## PROBLEM REQUIREMENTS
Please arrange the listing as a JSON list of strings, one string per line with blank lines left out, starting at its first line and ending at the line that contains "Click the chevron".

## EXTRACTED MATERIAL
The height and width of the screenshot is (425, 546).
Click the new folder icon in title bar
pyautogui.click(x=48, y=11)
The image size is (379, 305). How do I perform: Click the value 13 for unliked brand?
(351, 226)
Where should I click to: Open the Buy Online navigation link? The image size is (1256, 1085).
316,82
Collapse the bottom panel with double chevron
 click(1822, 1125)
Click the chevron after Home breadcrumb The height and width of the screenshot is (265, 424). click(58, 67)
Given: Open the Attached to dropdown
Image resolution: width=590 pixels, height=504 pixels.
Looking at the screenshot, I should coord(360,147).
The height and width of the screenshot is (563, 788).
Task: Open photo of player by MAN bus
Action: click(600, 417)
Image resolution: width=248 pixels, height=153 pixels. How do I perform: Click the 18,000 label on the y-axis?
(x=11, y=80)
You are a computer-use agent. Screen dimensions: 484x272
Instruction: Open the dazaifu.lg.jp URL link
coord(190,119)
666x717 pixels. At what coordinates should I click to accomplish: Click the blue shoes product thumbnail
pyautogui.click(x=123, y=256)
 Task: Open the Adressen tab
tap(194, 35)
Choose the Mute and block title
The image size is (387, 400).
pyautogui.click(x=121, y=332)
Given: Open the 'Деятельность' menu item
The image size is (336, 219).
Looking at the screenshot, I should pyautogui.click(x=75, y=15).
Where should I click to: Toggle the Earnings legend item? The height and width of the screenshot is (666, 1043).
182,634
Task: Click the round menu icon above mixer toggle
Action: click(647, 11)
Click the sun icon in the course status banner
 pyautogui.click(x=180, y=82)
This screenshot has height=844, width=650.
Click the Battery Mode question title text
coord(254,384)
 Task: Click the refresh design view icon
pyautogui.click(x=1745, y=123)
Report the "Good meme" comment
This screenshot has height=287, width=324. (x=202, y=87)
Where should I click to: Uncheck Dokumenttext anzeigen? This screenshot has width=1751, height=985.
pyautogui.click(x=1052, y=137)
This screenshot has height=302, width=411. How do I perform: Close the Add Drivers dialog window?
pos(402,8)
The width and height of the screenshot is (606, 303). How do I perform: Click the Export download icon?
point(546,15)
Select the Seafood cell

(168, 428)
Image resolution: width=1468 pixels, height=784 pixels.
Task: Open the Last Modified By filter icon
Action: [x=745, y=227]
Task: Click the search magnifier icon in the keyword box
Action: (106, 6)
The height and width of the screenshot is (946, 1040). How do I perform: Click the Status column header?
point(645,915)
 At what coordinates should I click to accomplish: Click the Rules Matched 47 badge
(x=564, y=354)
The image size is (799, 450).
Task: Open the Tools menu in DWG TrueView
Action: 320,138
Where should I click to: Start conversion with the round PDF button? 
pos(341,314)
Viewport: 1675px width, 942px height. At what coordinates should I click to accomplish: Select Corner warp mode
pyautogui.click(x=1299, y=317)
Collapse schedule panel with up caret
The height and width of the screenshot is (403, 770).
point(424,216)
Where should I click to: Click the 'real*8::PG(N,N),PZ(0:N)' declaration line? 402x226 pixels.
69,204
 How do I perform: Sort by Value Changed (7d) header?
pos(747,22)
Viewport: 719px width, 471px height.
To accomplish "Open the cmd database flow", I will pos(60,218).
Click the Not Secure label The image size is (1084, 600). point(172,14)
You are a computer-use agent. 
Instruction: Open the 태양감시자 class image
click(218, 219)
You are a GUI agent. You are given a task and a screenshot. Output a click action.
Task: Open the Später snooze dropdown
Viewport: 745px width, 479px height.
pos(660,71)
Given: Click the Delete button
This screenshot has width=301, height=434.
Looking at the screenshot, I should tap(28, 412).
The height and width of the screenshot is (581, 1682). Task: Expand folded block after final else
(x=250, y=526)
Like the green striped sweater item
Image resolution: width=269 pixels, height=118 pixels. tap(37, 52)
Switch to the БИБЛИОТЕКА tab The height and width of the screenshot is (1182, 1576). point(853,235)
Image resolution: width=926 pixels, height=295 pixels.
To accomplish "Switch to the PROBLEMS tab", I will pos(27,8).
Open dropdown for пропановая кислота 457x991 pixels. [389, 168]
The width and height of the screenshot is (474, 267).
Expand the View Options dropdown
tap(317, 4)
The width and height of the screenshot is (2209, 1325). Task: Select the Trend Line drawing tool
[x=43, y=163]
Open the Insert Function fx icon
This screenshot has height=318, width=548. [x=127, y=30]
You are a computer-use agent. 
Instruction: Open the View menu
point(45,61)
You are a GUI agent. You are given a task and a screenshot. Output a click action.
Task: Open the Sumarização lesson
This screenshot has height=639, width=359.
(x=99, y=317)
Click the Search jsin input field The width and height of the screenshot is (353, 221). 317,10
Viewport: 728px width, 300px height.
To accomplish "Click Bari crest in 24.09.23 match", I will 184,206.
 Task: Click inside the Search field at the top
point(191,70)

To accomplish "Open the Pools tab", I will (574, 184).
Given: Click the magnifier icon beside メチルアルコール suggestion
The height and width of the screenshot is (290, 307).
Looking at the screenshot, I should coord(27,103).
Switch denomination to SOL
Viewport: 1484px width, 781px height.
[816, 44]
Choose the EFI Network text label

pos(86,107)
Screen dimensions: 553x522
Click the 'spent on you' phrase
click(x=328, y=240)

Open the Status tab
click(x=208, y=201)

## ANSWER TO THE PROBLEM
[
  "The height and width of the screenshot is (425, 546).",
  "Click the new folder icon in title bar",
  "pyautogui.click(x=48, y=11)",
  "The image size is (379, 305). How do I perform: Click the value 13 for unliked brand?",
  "(351, 226)",
  "Where should I click to: Open the Buy Online navigation link? The image size is (1256, 1085).",
  "316,82",
  "Collapse the bottom panel with double chevron",
  " click(1822, 1125)",
  "Click the chevron after Home breadcrumb The height and width of the screenshot is (265, 424). click(58, 67)"
]